§ **BRANO PROPOSTO**

Silvia Boltuc, Direttrice di SpecialEurasia e responsabile dell’Area Energia e Nuove Tecnologie del CeSEM – Centro Studi Eurasia Mediterraneo, è una specialista in affari internazionali e analista geopolitico che supporta istituzioni pubbliche e private nel processo decisionale fornendo report, risk assesments e consulenze. Le sue aree di interesse sono lo spazio post-Sovietico, il Medio Oriente ed il Nord Africa. Proprio su queste tre realtà geopolitiche l’abbiamo intervistata per conto di Informazione Cattolica.
Dottoressa Boltuc ha scritto che la cosiddetta “Europa dei valori” ha sacrificato gli armeni in nome degli approvvigionamenti energetici. Può spiegare al pubblico italiano, distratto sui fatti internazionali, cosa sta accadendo in quel martoriato Paese?
Ho usato l’espressione “Europa dei valori” perché oggi più che mai nel contesto del conflitto in Ucraina Bruxelles si è fatta baluardo della lotta per la democrazia, i diritti umani, la sovranità territoriale e soprattutto, del diritto di un popolo a difendersi. In virtù di questa lotta, l’Europa si è schierata con Kiev e ha drasticamente ridotto gli approvvigionamenti di gas russo, accusando il paese di essere dittatoriale e aver perpetrato una aggressione ai danni dell’Ucraina. Ebbene, se queste sono le posizioni europee, granitiche per quel che concerne la crisi Ucraina, non si può accettare una posizione diversa rispetto all’Armenia ed al territorio conteso del Nagorno-Karabakh/Artsakh. A questo punto bisogna fare una distinzione: se nel caso dell’Artsakh c’è una contesa con l’Azerbaigian su chi debba effettivamente governare quelle terre abitate principalmente da popolazione armena, l’aggressione azerbaigiana di settembre 2022 era diretta non ad un territorio conteso, bensì al territorio sovrano internazionalmente riconosciuto della Repubblica di Armenia. Nonostante si siano levate condanne da parte di singoli esponenti del panorama politico europeo, che in Francia si sono tradotte in una risoluzione che condanna l’aggressione azerbaigiana e chiede il ritiro delle truppe azerbaigiane dal territorio armeno nonché di applicare sanzioni su Baku, non è seguita una condanna ufficiale coesa da parte di Bruxelles.

§ **MATERIALE RACCOLTO**
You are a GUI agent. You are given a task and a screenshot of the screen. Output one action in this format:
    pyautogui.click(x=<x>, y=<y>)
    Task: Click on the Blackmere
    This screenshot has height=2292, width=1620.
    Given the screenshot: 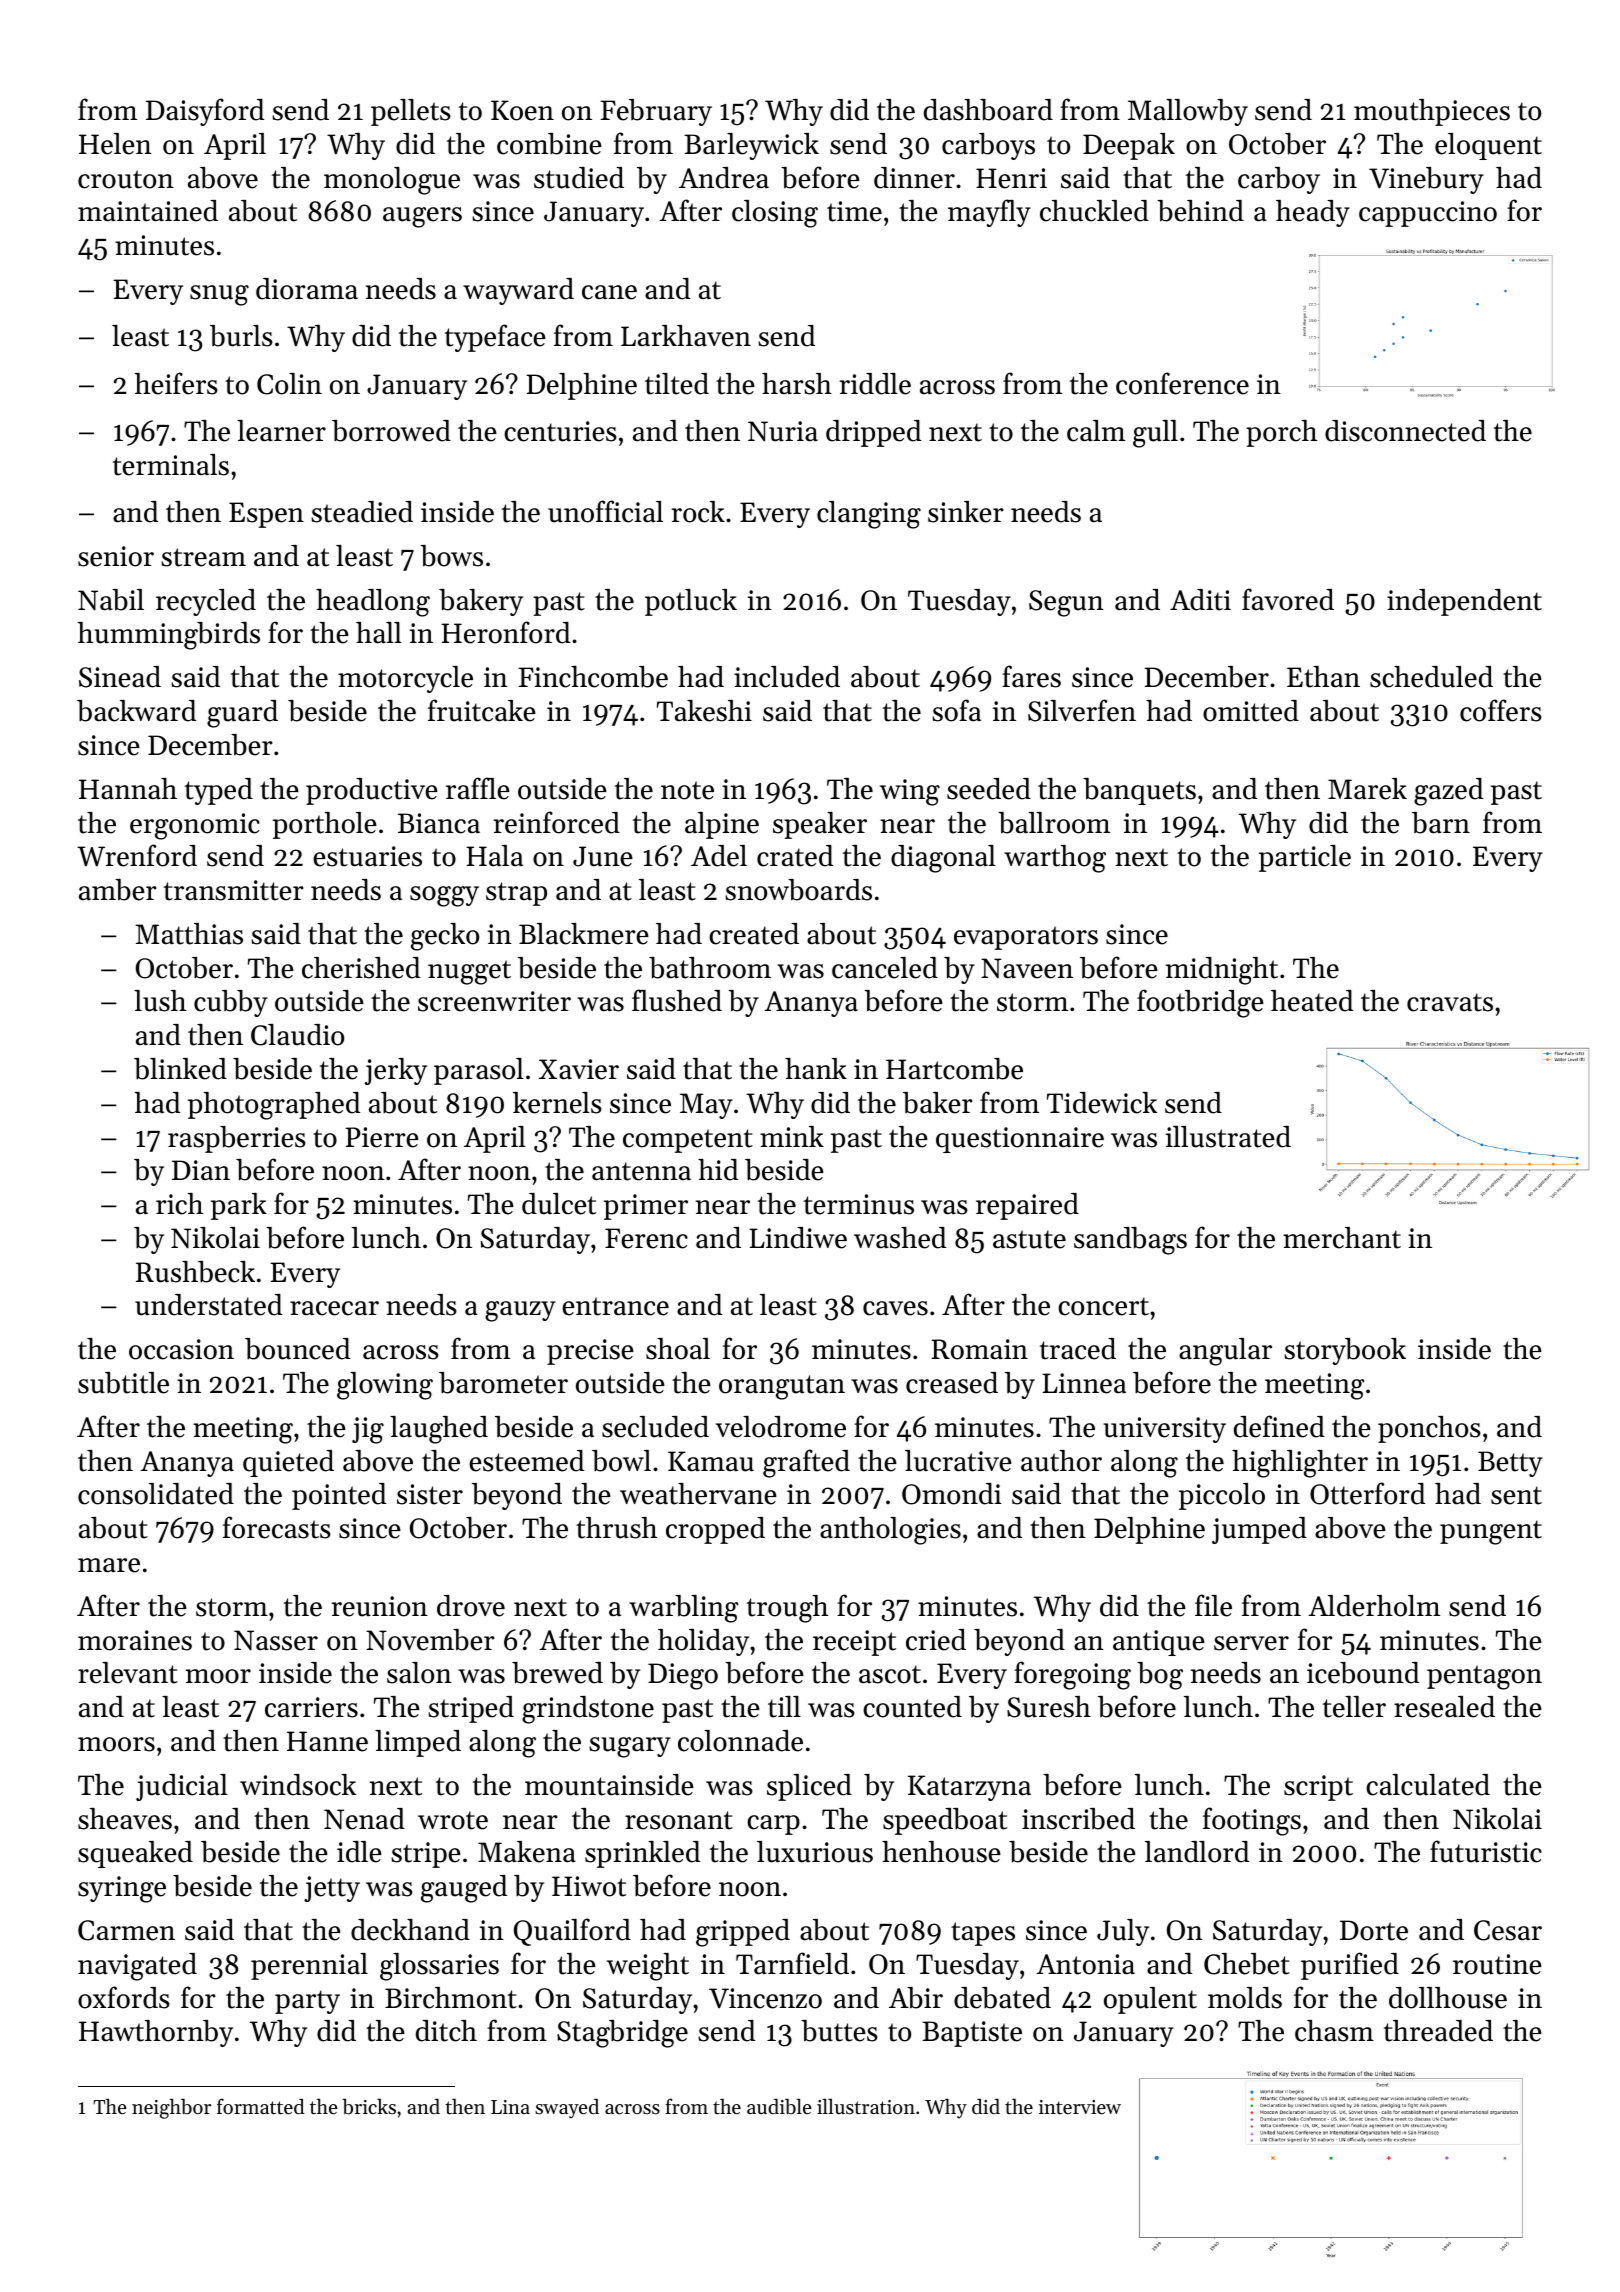 What is the action you would take?
    pyautogui.click(x=584, y=934)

§ **COSA FARE**
A) Nell'intervista, per quali cose Bruxelles si è fatta baluardo della lotta nel contesto del conflitto in Ucraina? Elencale tutte.
B) Ripeti il tratto dell'intervista che parte dalle parole "Silvia Boltuc, Direttrice" e termina dopo le parole "di Informazione Cattolica.".

§ **ECCO LE SOLUZIONI**
A)
la democrazia
i diritti umani
la sovranità territoriale
il diritto di un popolo a difendersi

B)
Silvia Boltuc, Direttrice di SpecialEurasia e responsabile dell’Area Energia e Nuove Tecnologie del CeSEM – Centro Studi Eurasia Mediterraneo, è una specialista in affari internazionali e analista geopolitico che supporta istituzioni pubbliche e private nel processo decisionale fornendo report, risk assesments e consulenze. Le sue aree di interesse sono lo spazio post-Sovietico, il Medio Oriente ed il Nord Africa. Proprio su queste tre realtà geopolitiche l’abbiamo intervistata per conto di Informazione Cattolica.